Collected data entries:
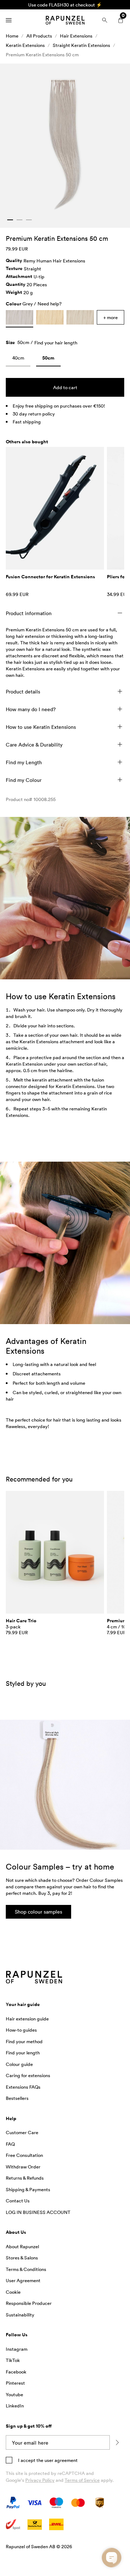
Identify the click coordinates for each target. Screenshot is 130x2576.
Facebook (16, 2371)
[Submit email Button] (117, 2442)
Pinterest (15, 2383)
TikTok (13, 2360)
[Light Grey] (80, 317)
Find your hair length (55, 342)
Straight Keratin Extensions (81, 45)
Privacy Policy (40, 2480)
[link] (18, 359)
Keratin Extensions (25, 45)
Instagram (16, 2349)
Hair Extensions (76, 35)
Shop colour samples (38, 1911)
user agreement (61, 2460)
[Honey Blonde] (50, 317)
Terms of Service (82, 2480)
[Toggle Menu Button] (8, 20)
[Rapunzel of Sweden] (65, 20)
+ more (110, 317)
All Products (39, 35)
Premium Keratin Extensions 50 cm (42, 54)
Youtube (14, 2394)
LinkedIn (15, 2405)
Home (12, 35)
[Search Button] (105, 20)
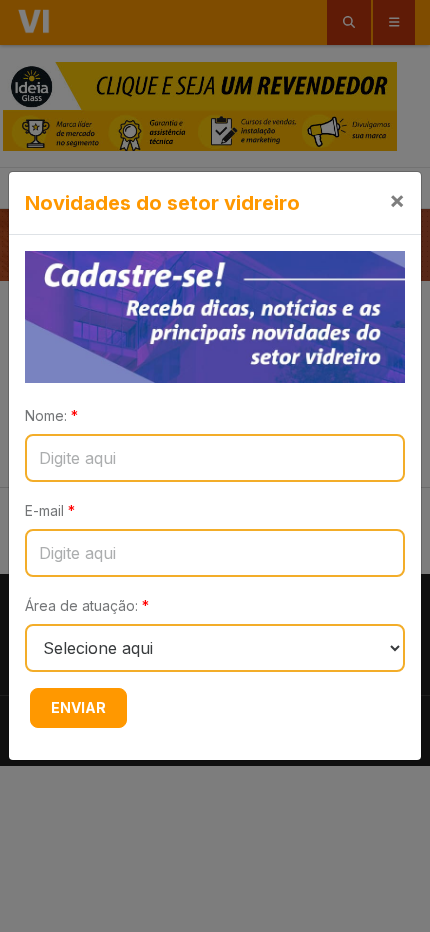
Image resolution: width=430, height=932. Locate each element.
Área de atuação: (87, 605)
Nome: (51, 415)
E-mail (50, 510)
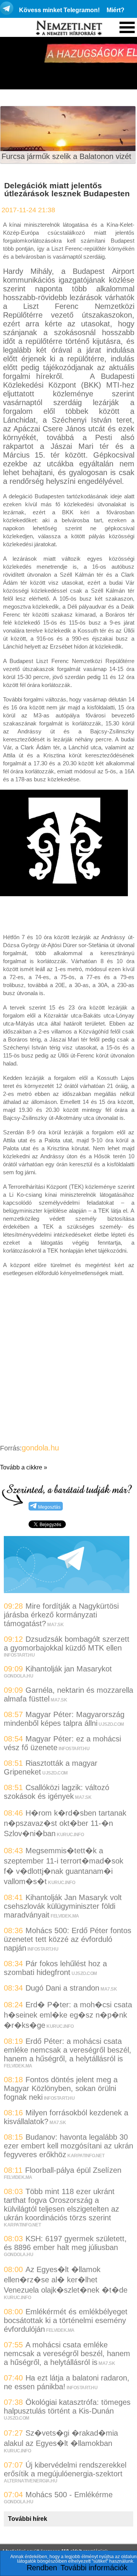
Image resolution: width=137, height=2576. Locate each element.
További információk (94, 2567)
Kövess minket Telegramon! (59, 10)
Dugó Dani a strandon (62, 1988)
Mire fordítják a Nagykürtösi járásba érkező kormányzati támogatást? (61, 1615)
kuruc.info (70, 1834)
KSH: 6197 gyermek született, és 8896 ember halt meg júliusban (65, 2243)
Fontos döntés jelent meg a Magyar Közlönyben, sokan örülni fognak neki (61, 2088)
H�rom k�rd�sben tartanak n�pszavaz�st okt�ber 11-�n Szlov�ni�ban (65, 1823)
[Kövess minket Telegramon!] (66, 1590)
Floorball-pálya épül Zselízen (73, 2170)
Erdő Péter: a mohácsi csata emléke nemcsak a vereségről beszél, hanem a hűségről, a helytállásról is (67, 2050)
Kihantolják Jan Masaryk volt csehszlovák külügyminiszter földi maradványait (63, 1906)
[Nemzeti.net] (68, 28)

**PROBLEM DESCRIPTION**
For each line in the data above that contains the string "width", extract the line.

**ANSWER TO THIS EXERCISE**
Image resolution: width=430, height=932. Locate each element.
Image resolution: width=137, height=2576. Locate each element.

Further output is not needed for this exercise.